>> START Input material

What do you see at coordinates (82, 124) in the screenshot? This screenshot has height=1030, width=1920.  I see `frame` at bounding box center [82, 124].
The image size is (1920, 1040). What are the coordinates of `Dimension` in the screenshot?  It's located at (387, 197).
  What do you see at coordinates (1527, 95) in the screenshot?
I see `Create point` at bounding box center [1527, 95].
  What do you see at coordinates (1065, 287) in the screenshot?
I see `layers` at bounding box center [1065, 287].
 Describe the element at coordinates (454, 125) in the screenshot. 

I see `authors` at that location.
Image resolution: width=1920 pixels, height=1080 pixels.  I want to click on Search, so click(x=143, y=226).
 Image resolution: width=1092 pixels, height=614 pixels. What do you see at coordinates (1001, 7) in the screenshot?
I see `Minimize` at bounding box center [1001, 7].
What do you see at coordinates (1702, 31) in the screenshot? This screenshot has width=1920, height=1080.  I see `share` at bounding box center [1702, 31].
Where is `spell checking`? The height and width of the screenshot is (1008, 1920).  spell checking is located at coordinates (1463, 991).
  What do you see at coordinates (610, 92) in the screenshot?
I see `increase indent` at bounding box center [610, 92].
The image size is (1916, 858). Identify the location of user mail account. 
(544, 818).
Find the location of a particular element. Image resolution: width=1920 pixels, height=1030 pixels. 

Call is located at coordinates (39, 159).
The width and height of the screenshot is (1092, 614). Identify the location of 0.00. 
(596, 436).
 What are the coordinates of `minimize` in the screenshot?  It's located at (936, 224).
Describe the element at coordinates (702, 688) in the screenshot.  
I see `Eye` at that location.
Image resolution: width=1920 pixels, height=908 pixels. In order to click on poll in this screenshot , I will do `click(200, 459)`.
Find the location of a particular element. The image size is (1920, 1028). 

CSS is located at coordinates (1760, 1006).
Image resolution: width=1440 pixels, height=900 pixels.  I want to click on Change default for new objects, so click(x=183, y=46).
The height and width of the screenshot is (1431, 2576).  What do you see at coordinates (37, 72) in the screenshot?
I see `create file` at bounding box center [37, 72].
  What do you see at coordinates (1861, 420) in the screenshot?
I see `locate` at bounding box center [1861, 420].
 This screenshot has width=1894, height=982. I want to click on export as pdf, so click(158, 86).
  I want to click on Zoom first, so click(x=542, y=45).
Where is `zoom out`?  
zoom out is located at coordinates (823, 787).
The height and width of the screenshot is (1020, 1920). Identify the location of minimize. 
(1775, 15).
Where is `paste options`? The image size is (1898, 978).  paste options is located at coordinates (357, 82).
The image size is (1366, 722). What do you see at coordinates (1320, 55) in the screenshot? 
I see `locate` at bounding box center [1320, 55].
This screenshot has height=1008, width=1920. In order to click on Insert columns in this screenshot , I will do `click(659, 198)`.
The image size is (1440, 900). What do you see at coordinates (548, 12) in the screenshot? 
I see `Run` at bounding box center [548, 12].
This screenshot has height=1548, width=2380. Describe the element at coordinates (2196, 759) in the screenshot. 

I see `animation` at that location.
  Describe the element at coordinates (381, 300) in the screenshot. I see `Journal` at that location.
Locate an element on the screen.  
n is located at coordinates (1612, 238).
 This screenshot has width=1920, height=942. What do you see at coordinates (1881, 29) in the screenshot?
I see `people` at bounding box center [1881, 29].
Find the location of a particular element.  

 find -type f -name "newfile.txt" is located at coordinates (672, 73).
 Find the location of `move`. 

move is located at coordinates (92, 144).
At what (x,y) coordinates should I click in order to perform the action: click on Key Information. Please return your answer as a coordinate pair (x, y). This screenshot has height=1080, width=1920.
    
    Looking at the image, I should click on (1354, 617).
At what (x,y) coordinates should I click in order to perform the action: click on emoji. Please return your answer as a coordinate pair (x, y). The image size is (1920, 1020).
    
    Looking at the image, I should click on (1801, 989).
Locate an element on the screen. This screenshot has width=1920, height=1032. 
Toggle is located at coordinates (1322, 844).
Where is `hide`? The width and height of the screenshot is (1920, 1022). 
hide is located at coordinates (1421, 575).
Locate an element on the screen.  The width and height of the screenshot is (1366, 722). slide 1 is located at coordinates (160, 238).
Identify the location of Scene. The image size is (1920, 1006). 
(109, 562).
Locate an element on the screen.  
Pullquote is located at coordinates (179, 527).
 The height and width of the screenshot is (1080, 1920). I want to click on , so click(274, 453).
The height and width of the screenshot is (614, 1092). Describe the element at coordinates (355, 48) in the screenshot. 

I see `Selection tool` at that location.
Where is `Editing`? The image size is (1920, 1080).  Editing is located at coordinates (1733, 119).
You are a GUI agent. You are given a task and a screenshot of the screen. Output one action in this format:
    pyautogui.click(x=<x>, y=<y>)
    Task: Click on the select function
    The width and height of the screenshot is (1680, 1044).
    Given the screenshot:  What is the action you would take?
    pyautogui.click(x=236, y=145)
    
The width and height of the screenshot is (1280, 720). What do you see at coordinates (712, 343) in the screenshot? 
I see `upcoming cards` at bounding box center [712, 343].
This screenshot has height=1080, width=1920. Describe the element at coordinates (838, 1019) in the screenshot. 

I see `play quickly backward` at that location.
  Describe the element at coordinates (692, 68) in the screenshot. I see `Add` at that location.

>> END Input material

**Description of the task**
Print the lines of the data above exactly as they appear, starting with the line that contains "The image size is (1916, 858)." and ending with the line that contains "center [548, 12].", with both of those lines included.

**Task output**
The image size is (1916, 858). Identify the location of user mail account. 
(544, 818).
Find the location of a particular element. Image resolution: width=1920 pixels, height=1030 pixels. 

Call is located at coordinates (39, 159).
The width and height of the screenshot is (1092, 614). Identify the location of 0.00. 
(596, 436).
 What are the coordinates of `minimize` in the screenshot?  It's located at (936, 224).
Describe the element at coordinates (702, 688) in the screenshot.  
I see `Eye` at that location.
Image resolution: width=1920 pixels, height=908 pixels. In order to click on poll in this screenshot , I will do `click(200, 459)`.
Find the location of a particular element. The image size is (1920, 1028). 

CSS is located at coordinates (1760, 1006).
Image resolution: width=1440 pixels, height=900 pixels.  I want to click on Change default for new objects, so click(x=183, y=46).
The height and width of the screenshot is (1431, 2576).  What do you see at coordinates (37, 72) in the screenshot?
I see `create file` at bounding box center [37, 72].
  What do you see at coordinates (1861, 420) in the screenshot?
I see `locate` at bounding box center [1861, 420].
 This screenshot has width=1894, height=982. I want to click on export as pdf, so click(158, 86).
  I want to click on Zoom first, so click(x=542, y=45).
Where is `zoom out`?  
zoom out is located at coordinates (823, 787).
The height and width of the screenshot is (1020, 1920). Identify the location of minimize. 
(1775, 15).
Where is `paste options`? The image size is (1898, 978).  paste options is located at coordinates (357, 82).
The image size is (1366, 722). What do you see at coordinates (1320, 55) in the screenshot? 
I see `locate` at bounding box center [1320, 55].
This screenshot has height=1008, width=1920. In order to click on Insert columns in this screenshot , I will do `click(659, 198)`.
The image size is (1440, 900). What do you see at coordinates (548, 12) in the screenshot? 
I see `Run` at bounding box center [548, 12].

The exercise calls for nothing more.